(Exercise aim): Set all of the entries down again precisely as they are written.

-------- Supplied records

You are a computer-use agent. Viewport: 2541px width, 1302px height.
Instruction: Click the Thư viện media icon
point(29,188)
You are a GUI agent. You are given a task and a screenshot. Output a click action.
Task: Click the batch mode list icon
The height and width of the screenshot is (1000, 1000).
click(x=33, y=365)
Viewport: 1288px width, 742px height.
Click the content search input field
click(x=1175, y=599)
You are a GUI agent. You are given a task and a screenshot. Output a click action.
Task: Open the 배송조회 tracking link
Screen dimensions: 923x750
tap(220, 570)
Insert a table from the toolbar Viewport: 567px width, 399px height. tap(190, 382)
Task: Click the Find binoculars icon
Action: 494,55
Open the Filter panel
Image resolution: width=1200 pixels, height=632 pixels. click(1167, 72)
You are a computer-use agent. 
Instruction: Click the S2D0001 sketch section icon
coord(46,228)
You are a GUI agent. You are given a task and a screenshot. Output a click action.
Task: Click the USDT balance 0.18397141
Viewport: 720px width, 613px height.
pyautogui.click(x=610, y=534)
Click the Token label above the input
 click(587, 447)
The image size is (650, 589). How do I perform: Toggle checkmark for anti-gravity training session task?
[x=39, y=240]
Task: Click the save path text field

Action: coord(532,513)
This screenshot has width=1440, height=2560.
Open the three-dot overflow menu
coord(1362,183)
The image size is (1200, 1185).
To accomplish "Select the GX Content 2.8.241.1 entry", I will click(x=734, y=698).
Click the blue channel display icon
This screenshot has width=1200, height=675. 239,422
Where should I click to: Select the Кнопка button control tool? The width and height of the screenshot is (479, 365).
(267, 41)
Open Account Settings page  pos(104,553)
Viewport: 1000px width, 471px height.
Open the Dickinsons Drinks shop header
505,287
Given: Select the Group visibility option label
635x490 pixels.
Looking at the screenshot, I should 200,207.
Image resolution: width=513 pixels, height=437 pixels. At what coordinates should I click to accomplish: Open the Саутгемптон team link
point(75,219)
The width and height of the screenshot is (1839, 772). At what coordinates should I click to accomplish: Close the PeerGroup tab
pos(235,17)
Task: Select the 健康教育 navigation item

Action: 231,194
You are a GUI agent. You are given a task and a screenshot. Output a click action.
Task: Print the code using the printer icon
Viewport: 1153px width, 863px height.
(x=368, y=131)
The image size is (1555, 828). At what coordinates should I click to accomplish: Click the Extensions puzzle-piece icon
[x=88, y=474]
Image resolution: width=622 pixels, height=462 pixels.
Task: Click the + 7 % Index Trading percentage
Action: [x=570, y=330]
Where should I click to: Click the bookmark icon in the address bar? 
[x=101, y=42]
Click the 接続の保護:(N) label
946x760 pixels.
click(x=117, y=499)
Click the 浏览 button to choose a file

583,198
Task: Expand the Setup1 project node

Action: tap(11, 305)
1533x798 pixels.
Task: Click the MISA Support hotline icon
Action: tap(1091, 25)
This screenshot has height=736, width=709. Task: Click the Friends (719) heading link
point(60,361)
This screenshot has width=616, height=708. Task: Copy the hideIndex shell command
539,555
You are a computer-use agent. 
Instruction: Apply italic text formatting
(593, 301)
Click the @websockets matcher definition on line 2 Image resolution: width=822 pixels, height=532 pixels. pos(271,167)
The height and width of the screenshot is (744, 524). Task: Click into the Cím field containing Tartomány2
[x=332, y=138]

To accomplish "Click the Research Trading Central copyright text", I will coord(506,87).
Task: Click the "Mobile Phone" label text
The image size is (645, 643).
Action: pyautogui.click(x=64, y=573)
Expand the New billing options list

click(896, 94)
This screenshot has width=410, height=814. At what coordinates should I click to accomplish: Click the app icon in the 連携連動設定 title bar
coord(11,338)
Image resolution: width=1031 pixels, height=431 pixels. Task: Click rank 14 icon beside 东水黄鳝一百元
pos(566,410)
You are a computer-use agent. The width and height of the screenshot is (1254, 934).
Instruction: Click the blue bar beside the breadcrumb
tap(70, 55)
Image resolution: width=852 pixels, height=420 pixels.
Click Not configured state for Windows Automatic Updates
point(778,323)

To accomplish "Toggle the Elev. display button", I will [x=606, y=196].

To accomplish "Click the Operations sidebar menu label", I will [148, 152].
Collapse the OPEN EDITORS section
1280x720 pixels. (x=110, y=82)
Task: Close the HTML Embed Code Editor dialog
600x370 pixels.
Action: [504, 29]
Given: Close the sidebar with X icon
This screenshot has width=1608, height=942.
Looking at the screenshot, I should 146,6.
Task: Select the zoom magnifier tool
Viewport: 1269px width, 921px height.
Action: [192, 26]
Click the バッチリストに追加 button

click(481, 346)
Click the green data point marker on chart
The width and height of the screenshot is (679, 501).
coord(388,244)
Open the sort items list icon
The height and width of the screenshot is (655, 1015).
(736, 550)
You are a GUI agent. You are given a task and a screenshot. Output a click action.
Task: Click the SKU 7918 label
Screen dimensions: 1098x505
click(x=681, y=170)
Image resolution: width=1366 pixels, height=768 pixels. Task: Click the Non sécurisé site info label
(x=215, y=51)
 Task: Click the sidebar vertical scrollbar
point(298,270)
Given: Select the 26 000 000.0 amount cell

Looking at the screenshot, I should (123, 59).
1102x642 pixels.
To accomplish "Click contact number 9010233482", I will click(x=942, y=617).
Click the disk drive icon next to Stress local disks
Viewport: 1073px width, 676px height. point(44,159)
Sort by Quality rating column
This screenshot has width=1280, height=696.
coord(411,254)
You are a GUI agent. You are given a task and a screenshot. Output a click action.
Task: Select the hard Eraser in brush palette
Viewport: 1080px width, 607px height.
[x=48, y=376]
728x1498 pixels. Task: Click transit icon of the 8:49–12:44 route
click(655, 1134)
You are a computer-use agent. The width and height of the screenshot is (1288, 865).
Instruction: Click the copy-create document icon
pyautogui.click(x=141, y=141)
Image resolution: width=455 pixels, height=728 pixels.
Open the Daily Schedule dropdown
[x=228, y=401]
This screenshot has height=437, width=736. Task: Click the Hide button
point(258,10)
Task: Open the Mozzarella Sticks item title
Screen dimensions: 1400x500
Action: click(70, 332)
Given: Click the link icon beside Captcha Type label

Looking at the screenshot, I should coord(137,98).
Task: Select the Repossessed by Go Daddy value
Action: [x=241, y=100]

----------------

(Output below):
You are a computer-use agent. Viewport: 2541px width, 1302px height.
Instruction: Click the Thư viện media icon
point(29,188)
You are a GUI agent. You are given a task and a screenshot. Output a click action.
Task: Click the batch mode list icon
The height and width of the screenshot is (1000, 1000).
click(x=33, y=365)
Viewport: 1288px width, 742px height.
Click the content search input field
click(x=1175, y=599)
You are a GUI agent. You are given a task and a screenshot. Output a click action.
Task: Open the 배송조회 tracking link
Screen dimensions: 923x750
tap(220, 570)
Insert a table from the toolbar Viewport: 567px width, 399px height. tap(190, 382)
Task: Click the Find binoculars icon
Action: 494,55
Open the Filter panel
Image resolution: width=1200 pixels, height=632 pixels. click(1167, 72)
You are a computer-use agent. 
Instruction: Click the S2D0001 sketch section icon
coord(46,228)
You are a GUI agent. You are given a task and a screenshot. Output a click action.
Task: Click the USDT balance 0.18397141
Viewport: 720px width, 613px height.
pyautogui.click(x=610, y=534)
Click the Token label above the input
 click(587, 447)
The image size is (650, 589). How do I perform: Toggle checkmark for anti-gravity training session task?
[x=39, y=240]
Task: Click the save path text field

Action: coord(532,513)
This screenshot has width=1440, height=2560.
Open the three-dot overflow menu
coord(1362,183)
The image size is (1200, 1185).
To accomplish "Select the GX Content 2.8.241.1 entry", I will click(x=734, y=698).
Click the blue channel display icon
This screenshot has width=1200, height=675. 239,422
Where should I click to: Select the Кнопка button control tool? The width and height of the screenshot is (479, 365).
(267, 41)
Open Account Settings page  pos(104,553)
Viewport: 1000px width, 471px height.
Open the Dickinsons Drinks shop header
505,287
Given: Select the Group visibility option label
635x490 pixels.
Looking at the screenshot, I should 200,207.
Image resolution: width=513 pixels, height=437 pixels. At what coordinates should I click to accomplish: Open the Саутгемптон team link
point(75,219)
The width and height of the screenshot is (1839, 772). At what coordinates should I click to accomplish: Close the PeerGroup tab
pos(235,17)
Task: Select the 健康教育 navigation item

Action: 231,194
You are a GUI agent. You are given a task and a screenshot. Output a click action.
Task: Print the code using the printer icon
Viewport: 1153px width, 863px height.
(x=368, y=131)
The image size is (1555, 828). At what coordinates should I click to accomplish: Click the Extensions puzzle-piece icon
[x=88, y=474]
Image resolution: width=622 pixels, height=462 pixels.
Task: Click the + 7 % Index Trading percentage
Action: [x=570, y=330]
Where should I click to: Click the bookmark icon in the address bar? 
[x=101, y=42]
Click the 接続の保護:(N) label
946x760 pixels.
click(x=117, y=499)
Click the 浏览 button to choose a file

583,198
Task: Expand the Setup1 project node

Action: tap(11, 305)
1533x798 pixels.
Task: Click the MISA Support hotline icon
Action: tap(1091, 25)
This screenshot has height=736, width=709. Task: Click the Friends (719) heading link
point(60,361)
This screenshot has width=616, height=708. Task: Copy the hideIndex shell command
539,555
You are a computer-use agent. 
Instruction: Apply italic text formatting
(593, 301)
Click the @websockets matcher definition on line 2 Image resolution: width=822 pixels, height=532 pixels. pos(271,167)
The height and width of the screenshot is (744, 524). Task: Click into the Cím field containing Tartomány2
[x=332, y=138]

To accomplish "Click the Research Trading Central copyright text", I will coord(506,87).
Task: Click the "Mobile Phone" label text
The image size is (645, 643).
Action: pyautogui.click(x=64, y=573)
Expand the New billing options list

click(896, 94)
This screenshot has width=410, height=814. At what coordinates should I click to accomplish: Click the app icon in the 連携連動設定 title bar
coord(11,338)
Image resolution: width=1031 pixels, height=431 pixels. Task: Click rank 14 icon beside 东水黄鳝一百元
pos(566,410)
You are a computer-use agent. The width and height of the screenshot is (1254, 934).
Instruction: Click the blue bar beside the breadcrumb
tap(70, 55)
Image resolution: width=852 pixels, height=420 pixels.
Click Not configured state for Windows Automatic Updates
point(778,323)

To accomplish "Toggle the Elev. display button", I will [x=606, y=196].

To accomplish "Click the Operations sidebar menu label", I will [148, 152].
Collapse the OPEN EDITORS section
1280x720 pixels. (x=110, y=82)
Task: Close the HTML Embed Code Editor dialog
600x370 pixels.
Action: [504, 29]
Given: Close the sidebar with X icon
This screenshot has width=1608, height=942.
Looking at the screenshot, I should 146,6.
Task: Select the zoom magnifier tool
Viewport: 1269px width, 921px height.
Action: [192, 26]
Click the バッチリストに追加 button

click(481, 346)
Click the green data point marker on chart
The width and height of the screenshot is (679, 501).
coord(388,244)
Open the sort items list icon
The height and width of the screenshot is (655, 1015).
(736, 550)
You are a GUI agent. You are given a task and a screenshot. Output a click action.
Task: Click the SKU 7918 label
Screen dimensions: 1098x505
click(x=681, y=170)
Image resolution: width=1366 pixels, height=768 pixels. Task: Click the Non sécurisé site info label
(x=215, y=51)
 Task: Click the sidebar vertical scrollbar
point(298,270)
Given: Select the 26 000 000.0 amount cell

Looking at the screenshot, I should (123, 59).
1102x642 pixels.
To accomplish "Click contact number 9010233482", I will click(x=942, y=617).
Click the disk drive icon next to Stress local disks
Viewport: 1073px width, 676px height. point(44,159)
Sort by Quality rating column
This screenshot has width=1280, height=696.
coord(411,254)
You are a GUI agent. You are given a task and a screenshot. Output a click action.
Task: Select the hard Eraser in brush palette
Viewport: 1080px width, 607px height.
[x=48, y=376]
728x1498 pixels. Task: Click transit icon of the 8:49–12:44 route
click(655, 1134)
You are a computer-use agent. The width and height of the screenshot is (1288, 865).
Instruction: Click the copy-create document icon
pyautogui.click(x=141, y=141)
Image resolution: width=455 pixels, height=728 pixels.
Open the Daily Schedule dropdown
[x=228, y=401]
This screenshot has height=437, width=736. Task: Click the Hide button
point(258,10)
Task: Open the Mozzarella Sticks item title
Screen dimensions: 1400x500
Action: click(70, 332)
Given: Click the link icon beside Captcha Type label

Looking at the screenshot, I should coord(137,98).
Task: Select the Repossessed by Go Daddy value
Action: [x=241, y=100]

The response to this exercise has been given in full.